The author, Sherry A. Weddell, claims that the vast majority of Catholics in the US are still at an early, essentially passive stage of development. Most have yet to become disciples and this goal will continue to elude them until they have really begun to follow Jesus. My initial response was to agree with the book’s premise, but then doubts began to arise. If the claim made in the book is true, I thought, who might be responsible for this arrested development? Might it not suit the Church to have a compliant laity, with a limited understanding of what it means to be a disciple of Jesus? And, isn’t there a case to be made for all Catholics, at whatever stage of their development as disciples, to get to know Jesus a lot better. And is this not a lifetime goal, something we can never say we have attained to perfection?

Then another question arose, might it also not be the case that some bishops and priests, for all their years in seminary, are themselves still at an early stage of discipleship?

God knows that they, the bishops have heaped abuse, misery, wound upon wound on LGBT Catholics over decades/centuries with little or no dialogue having taken place with the very people who have been harangued. Unlike Jesus, who engaged the two disciples in a conversation as they made their way to Emmaus, who listened to their complaint, heard the despair and disappointment in their voices and then responded so that, as Luke tells us, they could later say, “Did not our hearts burn within us as he talked to us on the road?” Incidentally, I do not believe I am alone in thinking that hearts were burning within some of us as we listened to our speakers yesterday?

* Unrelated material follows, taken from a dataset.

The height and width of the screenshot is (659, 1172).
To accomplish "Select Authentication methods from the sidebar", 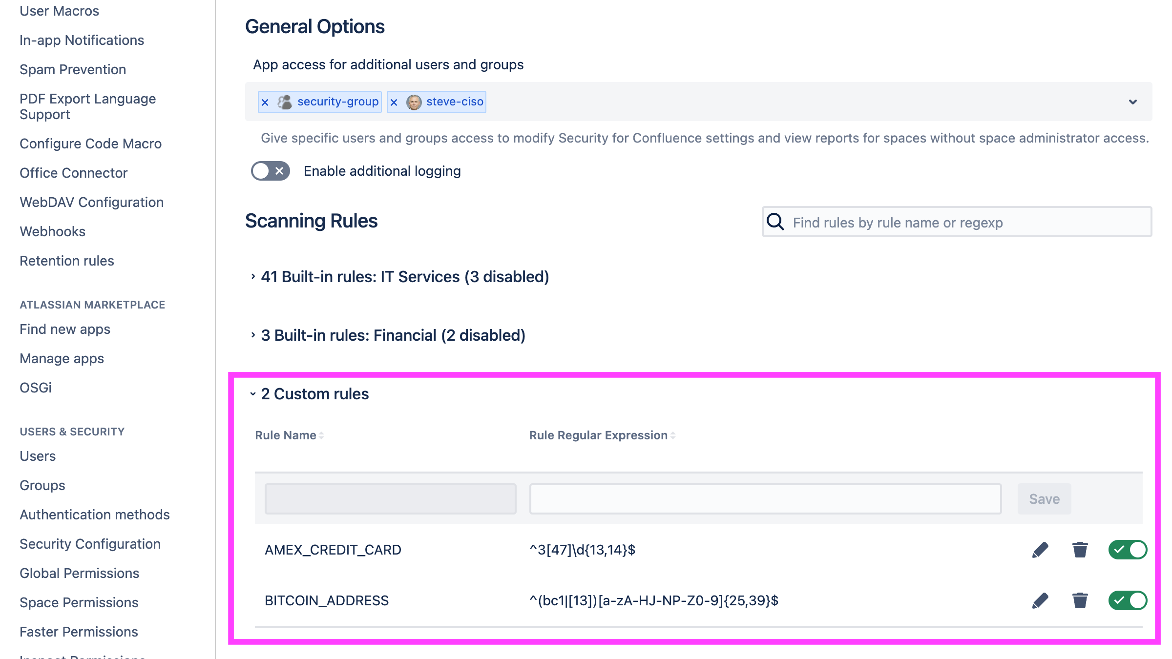I will [95, 515].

God mediates grace within us in many ways: through the sacraments, yes; through scripture, yes; but also through our interactions with nature, animals, literature, social and religious institutions, the arts and through loving, interpersonal relationships, sometimes in the most intimate ways.

I readily admit that there have been occasions in my own life when I have been graced by the embrace of a lover, waking up to a warm smile beside me, experiencing the fondness of a kiss. Such are the experiences that we can and must bring to any dialogue with the hierarchy. We have been told for too long that they are wrong, that they stand in contradiction with natural law, and therefore we are to be denied those experiences and abandon our disordered ways. The Jesuit theologian, Karl Rahner, once said, “God’s mystery saturates everything”, and, for me, that includes the intimacy of LGBT relationships.

What Luke tells us is that once the moment of insight has been received around the table, the action is no longer around the table, it is somewhere else. “That same hour they got up and returned to Jerusalem.” They left the safety and familiarity and nourishment of their table fellowship in Emmaus and returned to the risky business, the complexity and even the barrenness and challenge of Jerusalem. In the complexity and confusion of my personal quest to find myself and my place in the Church, Quest has been a place of safety, warmth, challenge, acceptance, nourishment, friendships, family. Now we have what I believe to be a God-given opportunity to risk the messy business of engaging with the bishops.

Let us not get carried away with thinking that Catholic teaching on sexuality or any other matter is about to undergo a sudden, Damascene conversion. It isn’t going to happen. What we may discern, at least in some parts of the world, is a more positive pastoral, listening ear approach that has been lacking in the past. It may simply be a case that some bishops are jumping on the bandwagon, attempting to score “Brownie points” with Pope Francis: how could I be so cynical as to think such wicked thoughts? But the opportunity has presented itself so let us grab it, albeit for some with a hint of cynicism, with a touch of disbelief that Quest will be allowed to come in, as it were, from the cold. Maybe we are being hoodwinked, perhaps we are being led down the garden path, we won’t know if we don’t try. We may not only speak of love, we must show love, and love others as God loves them. That love must flow out of us to embrace all and not only those whose mind sets, as we were warned yesterday, happen to coincide with our own.